ペットは、飼うこと自体が人間のエゴ


昔勤めていた会社の近所に、大型のペットショップがあった。
営業時間は、確かお昼頃から夜中の12時くらいまでだ。

その間、生まれたばかりの子犬や子猫が通りに面したショーケースに入れられ、道行く人にさらされている。
多くの人が足を止め、「かわいいー」とか「欲しい!」と声をあげていた。


人間が動物と共に生活するようになったのは、生活のためだ。
牛は乳を出すし、羊は毛が加工できる。馬を移動手段に、鳥は手なずけて魚をとる手段にした。

ただ、その中でも特に犬と猫はその愛らしさゆえに「愛玩」という目的のみで人間と共に暮らすようになったのだろう。

彼らは人間に都合のいいように改良され続けた。足は短く、瞳は大きく、体は華奢に…
そうして、およそ自然界では生き残れないような生物が次々と生み出されていくことになった。


猟犬に狩りをさせて生活している人は別として、現代社会においてペットを飼う目的は、ヒトの「寂しさ」やら「生きがい」を埋めることだけ、というのに異論はないと思う。

人間が欲求を充足するのは勝手だ。
しかし、それに使われた動物たちも同じように満足できる日々を送っているのだろうか。

例えば、犬は主従関係を好む。飼い主を「主人」として敬愛し、一緒にいることで満たされる。
飼い主、ペット、どちらも満足しているのだからいいじゃないか。確かにそうだ。

しかしペットの側は、実は代償としてさまざまなものを払っているんじゃなかろうか。
満足な食事と安全を受け取る代わりに、住む場所を制限され、リードでつながれ、満足に走り回ることもできない。

人間の側には代償があるだろうか。
ペットがいることで自由に外出できない、部屋の掃除が大変、諸々の費用がかかる。
それらはただの「義務」で、「代償」とは呼べない。犬を飼うと一生肉が食えなくなる、というのだったら代償だけど。

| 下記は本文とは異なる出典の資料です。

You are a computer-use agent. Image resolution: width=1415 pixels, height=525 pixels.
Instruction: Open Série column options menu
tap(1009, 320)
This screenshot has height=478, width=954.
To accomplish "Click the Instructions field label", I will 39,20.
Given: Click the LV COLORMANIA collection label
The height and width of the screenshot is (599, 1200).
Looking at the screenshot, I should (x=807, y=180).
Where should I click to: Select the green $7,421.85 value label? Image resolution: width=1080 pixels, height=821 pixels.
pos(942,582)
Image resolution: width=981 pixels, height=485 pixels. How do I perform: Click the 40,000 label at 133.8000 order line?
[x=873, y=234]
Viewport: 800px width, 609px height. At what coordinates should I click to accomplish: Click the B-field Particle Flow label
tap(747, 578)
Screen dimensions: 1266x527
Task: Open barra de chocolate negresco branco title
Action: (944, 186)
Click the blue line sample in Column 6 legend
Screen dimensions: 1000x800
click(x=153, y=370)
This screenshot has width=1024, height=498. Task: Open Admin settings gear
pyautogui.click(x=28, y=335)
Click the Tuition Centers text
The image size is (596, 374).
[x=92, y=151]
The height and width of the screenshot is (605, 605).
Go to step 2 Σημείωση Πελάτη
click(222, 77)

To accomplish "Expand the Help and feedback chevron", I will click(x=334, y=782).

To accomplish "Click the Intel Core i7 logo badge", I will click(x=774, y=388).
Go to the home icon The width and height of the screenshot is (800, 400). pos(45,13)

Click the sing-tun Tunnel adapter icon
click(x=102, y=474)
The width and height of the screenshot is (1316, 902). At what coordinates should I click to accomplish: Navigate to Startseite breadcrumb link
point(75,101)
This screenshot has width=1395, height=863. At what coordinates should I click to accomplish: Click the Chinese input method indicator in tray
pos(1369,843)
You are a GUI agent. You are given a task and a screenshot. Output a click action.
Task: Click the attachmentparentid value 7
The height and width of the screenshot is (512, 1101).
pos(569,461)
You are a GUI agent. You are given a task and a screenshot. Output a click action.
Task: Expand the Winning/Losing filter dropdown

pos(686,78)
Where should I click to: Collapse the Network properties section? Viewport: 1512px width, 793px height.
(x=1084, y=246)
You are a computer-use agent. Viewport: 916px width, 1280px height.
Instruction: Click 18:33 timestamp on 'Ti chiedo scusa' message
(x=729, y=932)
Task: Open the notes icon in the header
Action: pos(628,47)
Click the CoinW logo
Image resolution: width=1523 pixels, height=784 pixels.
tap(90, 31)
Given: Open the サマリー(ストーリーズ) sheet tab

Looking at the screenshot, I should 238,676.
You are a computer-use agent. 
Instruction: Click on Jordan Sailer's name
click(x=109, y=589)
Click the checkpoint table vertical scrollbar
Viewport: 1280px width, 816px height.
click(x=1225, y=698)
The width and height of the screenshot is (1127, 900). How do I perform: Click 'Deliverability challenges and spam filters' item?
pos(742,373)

人間は自ら動物たちを生産し、彼らを制限し、あえて苦労を買ってそれを消費している。


個人的な意見だが、もし自分が鳥だったらカゴではなく空を飛びたいし、魚だったら水槽ではなく海を泳ぎたい。

だから動物は飼わない。彼らに依存したくないし、彼らの命を受け止める度量もないから。
よくおかしな考え方だと言われるが、多分そうなんだろう。


もちろん、ペットを飼う人すべてを否定するつもりもない。

ただ、そもそもペットを飼うこと自体、人間の欲を満たすエゴ以外の理由がない、ということを忘れないでもらいたい。動物たちは、そのために「わざわざ作られた生物」なのだ。

別にあなたが生き物を飼わなくたって、誰も困らないんだ。


かわいいから、寂しいからという理由で安易に生き物を飼う人が多いから、日本の悪質なペットショップ産業はいつまでたっても改善されない。生まれたばかりの子犬が親から引き離されて、夜になっても明るいショーケースで不特定多数の人々の視線にさらされるというのは、生き物の営みとして異常だ。

何だか論点がずれまくりだけど、ペットという絶対的な支配下を身近に置くのなら、相応の覚悟を決めてからにして欲しいと願わずにはいられない。